Isobel awoke in a sweat; the smoke still on her skin from the Moroccan alleyways that once more filled her nightmares. She rarely dreamt of the souk since Marrakech, but each re-visitation seemed more terrifying than the last. The alarm clock ruptured the morning silence and she leant out and hit the snooze button, her fingers dragging on the embossed invitation card, still lying where she left it the night before. She picked it up again and studied it, dwelling on its ambiguity. Jay was inviting her to a marketing function. It was the third such invitation she had received since Marrakech — but this time the event was on her doorstep, in Cobham High Street no less. Whether he was attending was uncertain; the invitation was written in his hand, or so it appeared, but he was not the host. She flicked it from the table as self-loathing welled within her. Even if he would be there, why should she attend? Her brief flirtation in Marrakech was nothing more than that, and the mundane reality of daily life had long since displaced any foolish romantic notions stirred in a far off exotic location. No. She declined the two previous invitations, and she would decline the third.

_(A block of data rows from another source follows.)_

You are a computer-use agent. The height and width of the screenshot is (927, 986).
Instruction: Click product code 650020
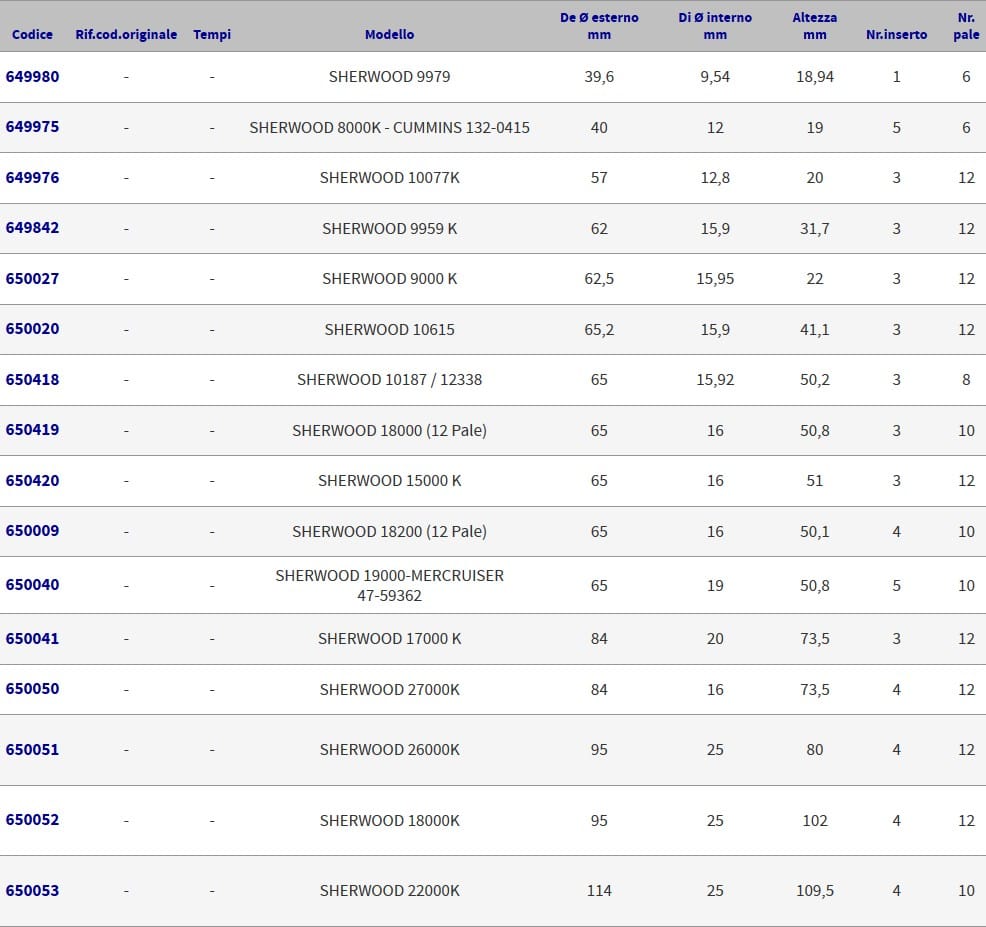click(32, 329)
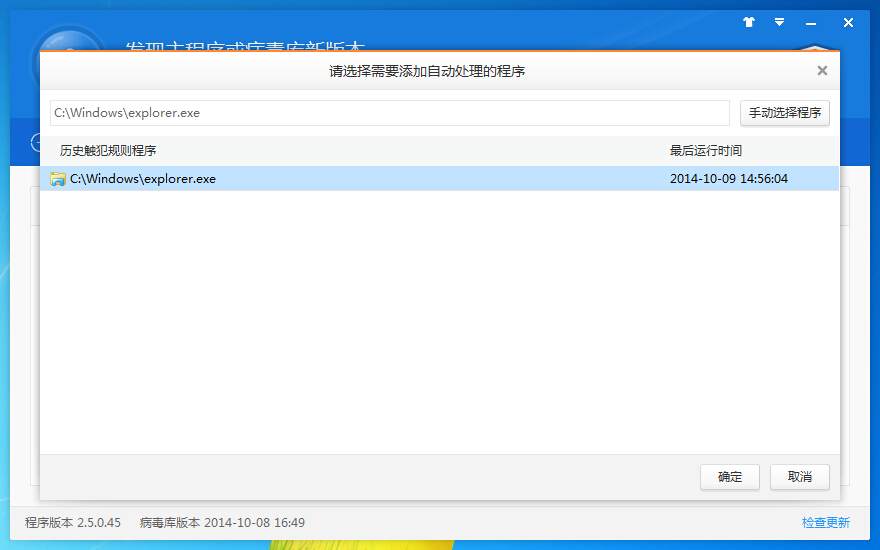This screenshot has width=880, height=550.
Task: Click the 2014-10-09 14:56:04 timestamp cell
Action: 729,179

She turned towards Peter’s side of the bed, already empty. As her mind cleared, she could hear the sound of running water as he prepared once more to take on the world, and subjugate it to his will. She sank back into the bed and stayed lying down, collecting her thoughts and contemplating another day of nothing but emptiness. She nestled back into the rich cotton sheets, determined to fall back asleep so that, just maybe, she might be spared the chore of tending to Peter’s domestic needs. It was her fault, the result of years of training him that he need not divert one microsecond of thought away from his obsession with the world of work and the insatiable needs of his clients.

“Are you awake, darling?” His words came sailing from the bathroom like a call to duty.